Senada dengan pendapat Prof. Chaedar, bahwa pandai teori bukanlah satu-satunya modal untuk menulis namun penulis sejati itu menulis dari hati, artinya menulis itu seharusnya lahir dari sebuah dedikasi untuk peningkatan intelektual tidak hanya berpatokan pada teori-teori yang baku sehingga malah menghambat proses berpikir kreatif. Jika dari awal sudah dikerangkai oleh teori, maka tulisan tidak akan berkembang dan kreatif. Seperti halnya menulis dengan bahasa Inggris, seringkali alasan utamanya adalah masalah grammar atau aturan tata bahasa yang kurang dikuasai sehingga kreativitas menulis mentok dalam lingkup permasalahan tersebut.
Prof. Chaedar berpendapat bahwa dalam dunia pendidikan keterampilan menulis dapat diimplementasikan dengan membiarkan anak menulis secara bebas dengan menuangkan gagasan-gagasan yang ada dalam pikirannya, kemudian setelah selesai semua ide dituangkan menjadi sebuah tulisan, ubahlah ke dalam bahasa Inggris dan jangan sekali-kali mempermasalahkan tata bahasa terlebih dahulu, hal tersebut dapat melatih siswa terampil menulis dalam bahasa Indonesia dan bahasa Inggris. Namun, bukan berarti tata bahasa tidak dipelajari, hanya jika hanya permasalahan tata bahasa yang menjadi satu-satunya fokus pembelajaran, itu tidak cukup, sedangkan permasalahan isi atau makna sebuah tulisan terabaikan.
Pendapat-pendapat Prof. Chaedar dalam artikelnya dapat dipahami dan disetujui, terutama masalah keterampilan menulis yang perlu ditingkatkan sehingga serta otomatis akan berdampak pada peningkatan budaya membaca.
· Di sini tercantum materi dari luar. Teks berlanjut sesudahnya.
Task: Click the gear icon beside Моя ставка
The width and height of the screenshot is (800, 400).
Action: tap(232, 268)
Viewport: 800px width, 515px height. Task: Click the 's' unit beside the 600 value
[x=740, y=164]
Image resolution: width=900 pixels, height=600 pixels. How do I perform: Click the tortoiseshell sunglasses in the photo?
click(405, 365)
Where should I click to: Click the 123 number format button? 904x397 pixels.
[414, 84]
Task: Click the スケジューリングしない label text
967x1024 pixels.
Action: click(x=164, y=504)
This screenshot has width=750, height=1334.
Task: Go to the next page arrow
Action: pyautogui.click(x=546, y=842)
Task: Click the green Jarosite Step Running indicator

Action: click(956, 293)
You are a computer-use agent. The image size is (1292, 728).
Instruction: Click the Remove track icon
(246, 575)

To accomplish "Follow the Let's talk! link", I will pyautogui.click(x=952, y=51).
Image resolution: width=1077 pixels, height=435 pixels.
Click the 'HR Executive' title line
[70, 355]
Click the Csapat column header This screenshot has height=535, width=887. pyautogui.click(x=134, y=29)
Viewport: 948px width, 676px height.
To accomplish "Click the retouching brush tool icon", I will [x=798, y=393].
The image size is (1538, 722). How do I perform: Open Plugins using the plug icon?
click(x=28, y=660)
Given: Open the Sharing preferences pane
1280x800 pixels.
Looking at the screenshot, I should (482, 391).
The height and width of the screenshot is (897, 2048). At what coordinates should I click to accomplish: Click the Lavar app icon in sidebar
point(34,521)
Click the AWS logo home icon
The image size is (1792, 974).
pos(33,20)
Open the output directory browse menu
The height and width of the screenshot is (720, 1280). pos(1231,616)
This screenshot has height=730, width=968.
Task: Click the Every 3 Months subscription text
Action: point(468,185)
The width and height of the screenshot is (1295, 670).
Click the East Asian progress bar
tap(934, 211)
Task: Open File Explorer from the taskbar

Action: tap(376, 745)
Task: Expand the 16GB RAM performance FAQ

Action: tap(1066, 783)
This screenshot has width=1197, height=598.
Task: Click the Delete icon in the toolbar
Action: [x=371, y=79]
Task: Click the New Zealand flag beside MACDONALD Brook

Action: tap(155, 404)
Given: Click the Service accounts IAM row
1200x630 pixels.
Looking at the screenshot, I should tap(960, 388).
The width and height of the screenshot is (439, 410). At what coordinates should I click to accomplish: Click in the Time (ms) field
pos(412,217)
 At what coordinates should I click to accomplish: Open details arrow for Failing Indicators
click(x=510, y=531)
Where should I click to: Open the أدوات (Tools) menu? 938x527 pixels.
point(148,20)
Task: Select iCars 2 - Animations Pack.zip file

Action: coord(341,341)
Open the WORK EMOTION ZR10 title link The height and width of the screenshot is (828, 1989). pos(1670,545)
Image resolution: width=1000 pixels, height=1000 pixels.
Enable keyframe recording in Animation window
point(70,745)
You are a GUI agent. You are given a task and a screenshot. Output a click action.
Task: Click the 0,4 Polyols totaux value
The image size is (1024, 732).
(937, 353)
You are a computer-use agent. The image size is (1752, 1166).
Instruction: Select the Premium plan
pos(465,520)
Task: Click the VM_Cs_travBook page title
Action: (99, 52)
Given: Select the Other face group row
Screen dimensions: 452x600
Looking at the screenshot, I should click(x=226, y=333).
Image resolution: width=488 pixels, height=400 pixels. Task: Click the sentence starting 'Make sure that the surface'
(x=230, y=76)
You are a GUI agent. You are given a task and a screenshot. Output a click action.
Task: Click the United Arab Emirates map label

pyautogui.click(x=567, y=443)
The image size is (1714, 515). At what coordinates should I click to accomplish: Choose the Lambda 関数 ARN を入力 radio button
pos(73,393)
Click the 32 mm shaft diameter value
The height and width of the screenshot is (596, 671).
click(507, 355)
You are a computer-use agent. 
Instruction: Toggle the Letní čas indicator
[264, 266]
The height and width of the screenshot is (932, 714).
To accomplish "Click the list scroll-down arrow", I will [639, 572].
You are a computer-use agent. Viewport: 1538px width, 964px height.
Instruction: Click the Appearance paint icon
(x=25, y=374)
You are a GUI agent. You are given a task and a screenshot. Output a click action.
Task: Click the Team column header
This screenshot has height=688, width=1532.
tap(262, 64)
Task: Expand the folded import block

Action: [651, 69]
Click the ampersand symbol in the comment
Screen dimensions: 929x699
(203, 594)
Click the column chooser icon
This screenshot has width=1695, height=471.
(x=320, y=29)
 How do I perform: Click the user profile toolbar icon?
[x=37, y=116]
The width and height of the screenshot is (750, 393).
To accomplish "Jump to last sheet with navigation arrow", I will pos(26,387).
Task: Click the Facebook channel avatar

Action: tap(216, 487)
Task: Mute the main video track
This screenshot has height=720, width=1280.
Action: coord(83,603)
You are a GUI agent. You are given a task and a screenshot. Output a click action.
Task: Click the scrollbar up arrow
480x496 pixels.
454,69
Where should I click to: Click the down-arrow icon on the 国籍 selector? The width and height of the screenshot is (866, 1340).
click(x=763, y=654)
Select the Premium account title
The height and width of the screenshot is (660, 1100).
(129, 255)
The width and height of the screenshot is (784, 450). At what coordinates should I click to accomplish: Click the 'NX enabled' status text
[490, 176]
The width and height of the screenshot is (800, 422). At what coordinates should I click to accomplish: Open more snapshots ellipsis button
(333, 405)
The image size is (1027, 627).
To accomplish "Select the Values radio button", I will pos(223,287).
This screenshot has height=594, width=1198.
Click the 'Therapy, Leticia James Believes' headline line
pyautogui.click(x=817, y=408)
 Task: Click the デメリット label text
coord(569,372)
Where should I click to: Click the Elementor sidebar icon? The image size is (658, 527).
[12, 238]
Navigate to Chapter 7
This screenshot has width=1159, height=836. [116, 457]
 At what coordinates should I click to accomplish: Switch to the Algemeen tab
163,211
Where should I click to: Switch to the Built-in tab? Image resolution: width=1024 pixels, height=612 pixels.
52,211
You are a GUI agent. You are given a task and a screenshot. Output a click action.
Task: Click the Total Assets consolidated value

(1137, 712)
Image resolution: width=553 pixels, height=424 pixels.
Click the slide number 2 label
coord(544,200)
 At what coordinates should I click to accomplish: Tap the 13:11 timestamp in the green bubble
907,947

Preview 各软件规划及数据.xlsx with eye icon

Selanjutnya, baru dapat masuk ke ranah penguasaan bahasa Inggris, karena jika kemampuan menulis dalam bahasa nasional saja sudah sulit apalagi harus mengubah tulisan ke dalam bahasa Internasional. Oleh karena itu, nampaknya untuk mengatasi istilah “sulit” dalam menulis, harus ada pergesaran paradigma bahwa menulis yang dianggap “sulit” menjadi “mudah”, asalnya “cukup tahu” menjadi “mau” (untuk memulai menulis). Ada satu hal yang paling penting untuk mewujudkan pergeseran paradigma tersebut, yaitu “komitmen”.